Task goal >> Output every record word for word.

Exercise inputs Block Start

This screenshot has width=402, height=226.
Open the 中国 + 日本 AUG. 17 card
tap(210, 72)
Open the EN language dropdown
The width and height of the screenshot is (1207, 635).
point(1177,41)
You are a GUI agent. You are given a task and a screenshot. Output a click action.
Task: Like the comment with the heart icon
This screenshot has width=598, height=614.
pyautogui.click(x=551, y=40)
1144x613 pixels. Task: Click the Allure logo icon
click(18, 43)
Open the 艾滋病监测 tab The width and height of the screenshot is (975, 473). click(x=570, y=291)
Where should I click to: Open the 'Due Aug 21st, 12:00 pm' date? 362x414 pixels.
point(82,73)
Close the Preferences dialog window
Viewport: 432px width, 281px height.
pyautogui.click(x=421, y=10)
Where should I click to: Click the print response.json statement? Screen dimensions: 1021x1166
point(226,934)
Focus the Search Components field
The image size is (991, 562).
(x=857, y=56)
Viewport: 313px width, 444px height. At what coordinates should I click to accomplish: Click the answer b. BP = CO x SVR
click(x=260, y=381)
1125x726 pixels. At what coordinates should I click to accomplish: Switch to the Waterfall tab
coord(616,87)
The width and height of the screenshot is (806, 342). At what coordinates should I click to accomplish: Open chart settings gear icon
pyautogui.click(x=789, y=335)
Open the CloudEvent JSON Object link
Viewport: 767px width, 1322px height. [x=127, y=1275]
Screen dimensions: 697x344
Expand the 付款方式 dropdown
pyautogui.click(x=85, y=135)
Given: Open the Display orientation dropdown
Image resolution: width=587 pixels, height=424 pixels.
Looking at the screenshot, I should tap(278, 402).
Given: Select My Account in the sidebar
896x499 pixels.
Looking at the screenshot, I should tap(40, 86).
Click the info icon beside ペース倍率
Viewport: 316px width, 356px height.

Exercise inputs Block End

Result of this task >>
This screenshot has width=402, height=226.
Open the 中国 + 日本 AUG. 17 card
tap(210, 72)
Open the EN language dropdown
The width and height of the screenshot is (1207, 635).
point(1177,41)
You are a GUI agent. You are given a task and a screenshot. Output a click action.
Task: Like the comment with the heart icon
This screenshot has width=598, height=614.
pyautogui.click(x=551, y=40)
1144x613 pixels. Task: Click the Allure logo icon
click(18, 43)
Open the 艾滋病监测 tab The width and height of the screenshot is (975, 473). click(x=570, y=291)
Where should I click to: Open the 'Due Aug 21st, 12:00 pm' date? 362x414 pixels.
point(82,73)
Close the Preferences dialog window
Viewport: 432px width, 281px height.
pyautogui.click(x=421, y=10)
Where should I click to: Click the print response.json statement? Screen dimensions: 1021x1166
point(226,934)
Focus the Search Components field
The image size is (991, 562).
(x=857, y=56)
Viewport: 313px width, 444px height. At what coordinates should I click to accomplish: Click the answer b. BP = CO x SVR
click(x=260, y=381)
1125x726 pixels. At what coordinates should I click to accomplish: Switch to the Waterfall tab
coord(616,87)
The width and height of the screenshot is (806, 342). At what coordinates should I click to accomplish: Open chart settings gear icon
pyautogui.click(x=789, y=335)
Open the CloudEvent JSON Object link
Viewport: 767px width, 1322px height. [x=127, y=1275]
Screen dimensions: 697x344
Expand the 付款方式 dropdown
pyautogui.click(x=85, y=135)
Given: Open the Display orientation dropdown
Image resolution: width=587 pixels, height=424 pixels.
Looking at the screenshot, I should tap(278, 402).
Given: Select My Account in the sidebar
896x499 pixels.
Looking at the screenshot, I should tap(40, 86).
Click the info icon beside ペース倍率
Viewport: 316px width, 356px height.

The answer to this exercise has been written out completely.